In silico identification and high throughput screening of antigenic proteins as candidates for a Mannheimia haemolytica vaccine

Abstract

This study examined the use of comparative genomic analysis for vaccine design against Mannheimia haemolytica, a respiratory pathogen of ruminants. A total of 2,341genes were identified in at least half of the 23 genomes. Of these, a total of 240 were identified to code for N-terminal signal peptides with diverse sub-cellular localizations (78 periplasmic, 52 outer membrane, 15 extracellular, 13 cytoplasmic membrane and 82 unknown) and were examined in an ELISA assay using a coupled-cell free transcription/translation system for protein expressionwith antisera from cattle challenged with serovars 1, 2 or 6 of M. haemolytica. In total, 186 proteins were immunoreactive to at least one sera type and of these, 105 were immunoreactive to all sera screened.
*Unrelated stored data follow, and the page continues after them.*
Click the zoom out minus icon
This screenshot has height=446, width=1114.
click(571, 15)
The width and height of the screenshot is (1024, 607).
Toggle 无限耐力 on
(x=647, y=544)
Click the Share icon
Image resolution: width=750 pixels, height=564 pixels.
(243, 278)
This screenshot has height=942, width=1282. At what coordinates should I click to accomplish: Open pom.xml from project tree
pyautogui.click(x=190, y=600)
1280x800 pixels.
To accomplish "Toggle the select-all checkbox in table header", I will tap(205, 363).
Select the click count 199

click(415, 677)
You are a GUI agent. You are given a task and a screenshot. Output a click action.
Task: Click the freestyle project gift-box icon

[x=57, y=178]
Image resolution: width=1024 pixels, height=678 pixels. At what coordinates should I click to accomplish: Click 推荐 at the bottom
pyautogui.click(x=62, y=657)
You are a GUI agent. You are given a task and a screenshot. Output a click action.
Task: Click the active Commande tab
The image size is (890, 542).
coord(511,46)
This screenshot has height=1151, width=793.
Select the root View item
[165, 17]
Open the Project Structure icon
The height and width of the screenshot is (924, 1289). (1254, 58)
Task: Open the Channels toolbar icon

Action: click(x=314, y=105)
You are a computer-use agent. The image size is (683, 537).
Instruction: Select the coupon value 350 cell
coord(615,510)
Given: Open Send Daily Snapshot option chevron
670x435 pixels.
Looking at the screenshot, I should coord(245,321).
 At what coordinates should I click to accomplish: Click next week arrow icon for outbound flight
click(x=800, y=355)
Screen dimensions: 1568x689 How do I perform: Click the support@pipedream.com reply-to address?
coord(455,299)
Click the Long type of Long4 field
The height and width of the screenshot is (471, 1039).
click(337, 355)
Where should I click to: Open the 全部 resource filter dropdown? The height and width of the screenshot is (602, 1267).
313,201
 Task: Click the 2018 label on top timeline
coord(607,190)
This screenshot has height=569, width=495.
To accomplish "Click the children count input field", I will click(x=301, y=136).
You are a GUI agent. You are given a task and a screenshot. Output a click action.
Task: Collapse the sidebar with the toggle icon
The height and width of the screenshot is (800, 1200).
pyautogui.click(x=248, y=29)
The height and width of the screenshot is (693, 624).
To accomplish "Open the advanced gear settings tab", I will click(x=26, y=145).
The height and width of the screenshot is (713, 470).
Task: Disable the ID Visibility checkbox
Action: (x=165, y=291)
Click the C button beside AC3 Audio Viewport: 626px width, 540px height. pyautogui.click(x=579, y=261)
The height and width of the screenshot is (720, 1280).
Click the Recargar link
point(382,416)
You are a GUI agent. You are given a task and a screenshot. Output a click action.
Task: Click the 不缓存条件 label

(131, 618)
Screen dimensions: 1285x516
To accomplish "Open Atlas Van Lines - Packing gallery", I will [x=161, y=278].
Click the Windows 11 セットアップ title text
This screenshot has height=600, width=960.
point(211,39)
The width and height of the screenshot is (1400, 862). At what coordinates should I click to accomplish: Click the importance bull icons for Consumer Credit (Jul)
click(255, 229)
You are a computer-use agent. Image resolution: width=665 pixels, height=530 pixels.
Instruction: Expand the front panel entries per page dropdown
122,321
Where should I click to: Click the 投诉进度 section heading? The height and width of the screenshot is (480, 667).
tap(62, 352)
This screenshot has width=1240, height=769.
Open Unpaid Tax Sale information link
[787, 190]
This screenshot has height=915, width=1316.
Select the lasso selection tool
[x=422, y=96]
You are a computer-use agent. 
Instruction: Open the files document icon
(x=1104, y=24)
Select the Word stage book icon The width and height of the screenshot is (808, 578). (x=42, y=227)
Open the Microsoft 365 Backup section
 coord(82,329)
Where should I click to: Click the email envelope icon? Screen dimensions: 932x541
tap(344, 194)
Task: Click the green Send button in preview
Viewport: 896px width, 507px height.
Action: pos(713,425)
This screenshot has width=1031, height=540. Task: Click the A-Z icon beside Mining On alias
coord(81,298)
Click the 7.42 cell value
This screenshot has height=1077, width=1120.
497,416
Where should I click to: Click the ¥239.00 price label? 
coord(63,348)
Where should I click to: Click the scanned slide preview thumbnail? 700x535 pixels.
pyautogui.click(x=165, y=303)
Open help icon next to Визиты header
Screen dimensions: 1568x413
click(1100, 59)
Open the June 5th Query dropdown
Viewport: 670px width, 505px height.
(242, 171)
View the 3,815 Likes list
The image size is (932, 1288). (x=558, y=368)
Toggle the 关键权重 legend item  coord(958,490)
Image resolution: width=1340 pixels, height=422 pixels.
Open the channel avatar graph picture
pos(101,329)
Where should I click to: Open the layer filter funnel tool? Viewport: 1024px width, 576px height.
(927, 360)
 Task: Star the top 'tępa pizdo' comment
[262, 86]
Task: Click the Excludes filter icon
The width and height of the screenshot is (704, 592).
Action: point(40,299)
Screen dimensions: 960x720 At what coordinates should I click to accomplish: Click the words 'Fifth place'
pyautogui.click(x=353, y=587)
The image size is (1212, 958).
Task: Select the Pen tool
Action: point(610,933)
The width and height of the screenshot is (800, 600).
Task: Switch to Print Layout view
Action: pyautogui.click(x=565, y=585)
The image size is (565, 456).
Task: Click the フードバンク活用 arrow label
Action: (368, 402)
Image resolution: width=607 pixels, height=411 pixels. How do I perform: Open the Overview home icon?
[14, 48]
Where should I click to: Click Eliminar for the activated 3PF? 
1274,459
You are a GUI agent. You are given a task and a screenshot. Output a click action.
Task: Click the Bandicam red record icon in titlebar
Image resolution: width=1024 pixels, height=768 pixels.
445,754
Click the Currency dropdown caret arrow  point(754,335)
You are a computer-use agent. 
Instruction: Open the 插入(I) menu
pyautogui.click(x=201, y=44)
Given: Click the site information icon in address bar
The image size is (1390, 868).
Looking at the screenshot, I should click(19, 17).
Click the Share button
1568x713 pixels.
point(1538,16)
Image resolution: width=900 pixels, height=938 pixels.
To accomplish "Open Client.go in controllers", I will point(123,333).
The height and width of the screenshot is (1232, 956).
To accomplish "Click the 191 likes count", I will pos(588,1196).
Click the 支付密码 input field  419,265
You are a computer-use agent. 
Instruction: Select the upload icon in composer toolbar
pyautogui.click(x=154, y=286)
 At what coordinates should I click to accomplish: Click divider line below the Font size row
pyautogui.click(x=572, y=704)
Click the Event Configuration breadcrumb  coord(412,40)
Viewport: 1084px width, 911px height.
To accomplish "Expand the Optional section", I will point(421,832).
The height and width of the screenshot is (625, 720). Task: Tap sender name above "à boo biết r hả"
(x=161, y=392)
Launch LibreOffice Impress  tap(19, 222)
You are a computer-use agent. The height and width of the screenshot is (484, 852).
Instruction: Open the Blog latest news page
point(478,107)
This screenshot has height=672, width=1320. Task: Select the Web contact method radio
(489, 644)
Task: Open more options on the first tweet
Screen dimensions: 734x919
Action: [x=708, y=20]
The top ten antigens based on immunoreactivity were serine protease Ssa-1 (AC570_10970), an ABC dipeptid transporter substrate-binding protein (AC570_04010), a ribonucleotide reductase (AC570_10780), competence protein ComE (AC570_11510), a filamentous hemagglutinin (AC570_01600), a molybdenum ABC transporter solute-binding protein (AC570_10275), a conserved hypothetical protein (AC570_07570), a porin protein (AC569_05045), an outer membrane assembly protein YeaT (AC570_03060), and an ABC transporter maltose binding protein MalE (AC570_00140). The framework generated from this research can be further applied towards rapid vaccine design against other pathogens involved in complex respiratory infections in cattle.